Directions for this task: Write the entries below out again in full. Match every character.

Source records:
======

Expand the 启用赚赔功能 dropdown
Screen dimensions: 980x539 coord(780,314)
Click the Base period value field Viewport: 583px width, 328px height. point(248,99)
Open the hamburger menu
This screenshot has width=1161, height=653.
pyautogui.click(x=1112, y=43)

======

Solution to this task:
Expand the 启用赚赔功能 dropdown
Screen dimensions: 980x539 coord(780,314)
Click the Base period value field Viewport: 583px width, 328px height. point(248,99)
Open the hamburger menu
This screenshot has width=1161, height=653.
pyautogui.click(x=1112, y=43)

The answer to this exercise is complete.